In der Qualitätskontrolle startete auch Mitarbeiterin Sharma. Sie kontrollierte Dichtungen und Deckel, sie schliff und entgratete. Und auch sie nutzte die elternfreundlichen Schichten: „So konnte ich morgens zwischen sieben und acht Uhr anfangen und nach der Arbeit meinen Sohn vom Kindergarten abholen.“
Heute beginnt ihr Arbeitstag um sechs Uhr. Zuerst prüft sie die Versandlisten: Welche Aufträge müssen heute raus? Als Nächstes sind die Vorprodukte an der Reihe. Dabei handelt es sich um vorgefertigte Teile, die sie zur Endbearbeitung und Qualitätskontrolle an die Kolleginnen und Kollegen verteilt. Ist alles in Ordnung, sorgt sie dafür, dass die Teile für den Weitertransport in die Verpackung kommen.
„Das ist ein Job, der viele Fähigkeiten erfordert – fachlich und menschlich“, sagt der Geschäftsführer. Und die bringe Sharma mit. „Sie ist nicht nur sehr kompetent, sondern sie besitzt auch eine positive Ausstrahlung und kann sich durchsetzen, wenn ihr etwas wichtig ist.“ Besonders in stressigen Zeiten, wenn viele Aufträge abgearbeitet werden mussten und der Druck hoch war, habe sich das bewährt.
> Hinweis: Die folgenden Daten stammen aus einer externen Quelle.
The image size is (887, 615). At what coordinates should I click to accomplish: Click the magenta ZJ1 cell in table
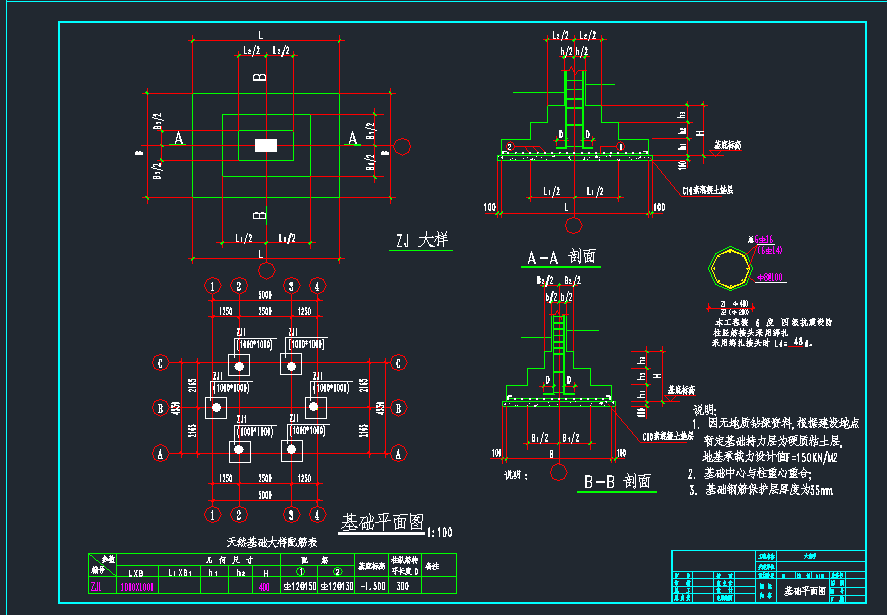(98, 587)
Herausfordernde Führungsrolle
Vor allem ihr Talent, auch in hektischen Phasen mit Humor gelassen zu bleiben, hat Sharma den Respekt der Belegschaft eingebracht. Denn nicht alle waren anfangs begeistert, dass die Quereinsteigerin bereits nach wenigen Jahren eine Führungsrolle übernehmen sollte. Wie Sharma damit umgegangen ist? „Ich habe immer das Gespräch gesucht und ruhig und sachlich argumentiert“, sagt sie. Dann verzieht sie ihre rosa geschminkten Lippen zu einem verschmitzten Lächeln und ergänzt: „Aber heimlich bin ich ab und zu zum Chef gegangen und habe ihn um Rat gefragt.“
Nach wie vor sprechen sich die beiden regelmäßig ab. Im Team genießt Sharma aber längst volle Rückendeckung: „Kollegen haben mir schon gesagt, dass sie meinen Job nicht machen wollen – das sei viel zu anstrengend“, erzählt sie. „Aber mir macht es Spaß. Ich bin dankbar, dass ich diese tolle Chance bekommen habe.“
Motzener – die Fakten
Die Motzener Kunststoff- und Gummiverarbeitung GmbH in Brandenburg besteht seit fast 100 Jahren. Zu ihren Spezialgebieten gehört die Produktion von Dichtungen und Verbundformteilen aus Kautschuk und Kunststoff. Am Standort im Mittenwalder Ortsteil Motzen arbeiten rund 65 Beschäftigte.